First find the line containing "Instruction: Trigger RTH return to home" in the data, then set it down exactly along with every line after it, through the last.

INFORMATION PROVIDED -

--*--

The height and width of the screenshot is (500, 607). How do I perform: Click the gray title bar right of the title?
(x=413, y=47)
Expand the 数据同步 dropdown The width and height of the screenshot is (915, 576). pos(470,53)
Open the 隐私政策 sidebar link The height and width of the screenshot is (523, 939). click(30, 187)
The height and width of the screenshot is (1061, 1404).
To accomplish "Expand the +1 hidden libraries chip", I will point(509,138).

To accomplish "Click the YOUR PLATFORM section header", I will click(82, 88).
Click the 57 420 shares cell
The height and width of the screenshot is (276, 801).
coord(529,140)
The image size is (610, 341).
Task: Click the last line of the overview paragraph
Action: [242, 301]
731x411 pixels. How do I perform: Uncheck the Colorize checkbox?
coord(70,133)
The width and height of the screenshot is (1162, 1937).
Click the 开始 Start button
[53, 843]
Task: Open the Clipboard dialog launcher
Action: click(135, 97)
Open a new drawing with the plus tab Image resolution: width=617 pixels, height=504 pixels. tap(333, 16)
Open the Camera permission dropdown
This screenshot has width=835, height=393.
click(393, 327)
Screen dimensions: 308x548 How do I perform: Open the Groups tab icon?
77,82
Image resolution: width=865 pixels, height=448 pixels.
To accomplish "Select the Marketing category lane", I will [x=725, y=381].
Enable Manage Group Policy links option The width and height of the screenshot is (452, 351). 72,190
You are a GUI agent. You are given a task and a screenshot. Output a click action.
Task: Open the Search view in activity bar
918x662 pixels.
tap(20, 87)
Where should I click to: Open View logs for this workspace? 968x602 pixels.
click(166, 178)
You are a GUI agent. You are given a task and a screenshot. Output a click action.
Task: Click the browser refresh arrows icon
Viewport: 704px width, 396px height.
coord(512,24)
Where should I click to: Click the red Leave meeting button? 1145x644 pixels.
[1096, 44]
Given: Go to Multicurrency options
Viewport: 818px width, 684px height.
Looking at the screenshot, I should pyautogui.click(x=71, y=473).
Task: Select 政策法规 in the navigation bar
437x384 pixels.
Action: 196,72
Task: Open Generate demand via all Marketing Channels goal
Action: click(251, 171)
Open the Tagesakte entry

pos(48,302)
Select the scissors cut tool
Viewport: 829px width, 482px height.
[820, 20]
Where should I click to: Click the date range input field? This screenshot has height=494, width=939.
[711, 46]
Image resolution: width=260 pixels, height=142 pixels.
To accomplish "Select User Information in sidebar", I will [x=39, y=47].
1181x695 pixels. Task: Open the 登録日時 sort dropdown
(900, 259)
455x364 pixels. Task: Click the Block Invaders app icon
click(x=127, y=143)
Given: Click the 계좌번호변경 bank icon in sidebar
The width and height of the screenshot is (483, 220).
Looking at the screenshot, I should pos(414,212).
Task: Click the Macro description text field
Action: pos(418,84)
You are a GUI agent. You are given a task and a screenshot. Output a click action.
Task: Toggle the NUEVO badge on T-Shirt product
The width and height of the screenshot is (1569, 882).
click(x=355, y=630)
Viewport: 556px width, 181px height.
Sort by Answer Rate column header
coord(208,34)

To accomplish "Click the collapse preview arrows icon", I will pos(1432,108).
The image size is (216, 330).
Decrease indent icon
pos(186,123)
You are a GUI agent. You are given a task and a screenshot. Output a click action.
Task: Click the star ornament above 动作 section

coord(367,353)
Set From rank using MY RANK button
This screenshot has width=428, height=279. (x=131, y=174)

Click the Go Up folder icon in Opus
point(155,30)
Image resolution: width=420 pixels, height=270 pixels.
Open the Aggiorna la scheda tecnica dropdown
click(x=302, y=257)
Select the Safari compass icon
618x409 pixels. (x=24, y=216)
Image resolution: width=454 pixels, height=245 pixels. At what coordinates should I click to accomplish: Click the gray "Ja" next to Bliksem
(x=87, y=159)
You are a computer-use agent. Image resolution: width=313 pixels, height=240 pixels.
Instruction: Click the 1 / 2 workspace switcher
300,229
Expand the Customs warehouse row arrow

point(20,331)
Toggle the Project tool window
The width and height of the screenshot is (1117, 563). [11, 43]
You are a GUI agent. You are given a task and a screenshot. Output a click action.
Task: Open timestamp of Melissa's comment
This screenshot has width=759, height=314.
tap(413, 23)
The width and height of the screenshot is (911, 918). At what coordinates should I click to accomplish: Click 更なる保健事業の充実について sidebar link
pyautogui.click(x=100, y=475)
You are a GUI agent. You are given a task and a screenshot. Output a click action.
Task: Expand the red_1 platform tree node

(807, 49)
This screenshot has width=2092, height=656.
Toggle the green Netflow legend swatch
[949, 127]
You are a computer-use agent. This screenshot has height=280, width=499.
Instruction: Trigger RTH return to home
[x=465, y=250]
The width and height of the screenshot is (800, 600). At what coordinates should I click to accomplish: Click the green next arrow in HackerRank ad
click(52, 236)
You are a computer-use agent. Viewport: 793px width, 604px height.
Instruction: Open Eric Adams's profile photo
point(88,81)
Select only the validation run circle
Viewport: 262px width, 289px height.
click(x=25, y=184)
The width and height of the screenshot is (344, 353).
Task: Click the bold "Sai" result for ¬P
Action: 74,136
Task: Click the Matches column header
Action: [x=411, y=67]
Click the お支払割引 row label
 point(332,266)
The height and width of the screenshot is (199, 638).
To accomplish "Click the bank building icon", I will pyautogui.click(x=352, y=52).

--*--

RESULT FOR THIS TASK -
Instruction: Trigger RTH return to home
[x=465, y=250]
The width and height of the screenshot is (800, 600). At what coordinates should I click to accomplish: Click the green next arrow in HackerRank ad
click(52, 236)
You are a computer-use agent. Viewport: 793px width, 604px height.
Instruction: Open Eric Adams's profile photo
point(88,81)
Select only the validation run circle
Viewport: 262px width, 289px height.
click(x=25, y=184)
The width and height of the screenshot is (344, 353).
Task: Click the bold "Sai" result for ¬P
Action: 74,136
Task: Click the Matches column header
Action: [x=411, y=67]
Click the お支払割引 row label
 point(332,266)
The height and width of the screenshot is (199, 638).
To accomplish "Click the bank building icon", I will pyautogui.click(x=352, y=52).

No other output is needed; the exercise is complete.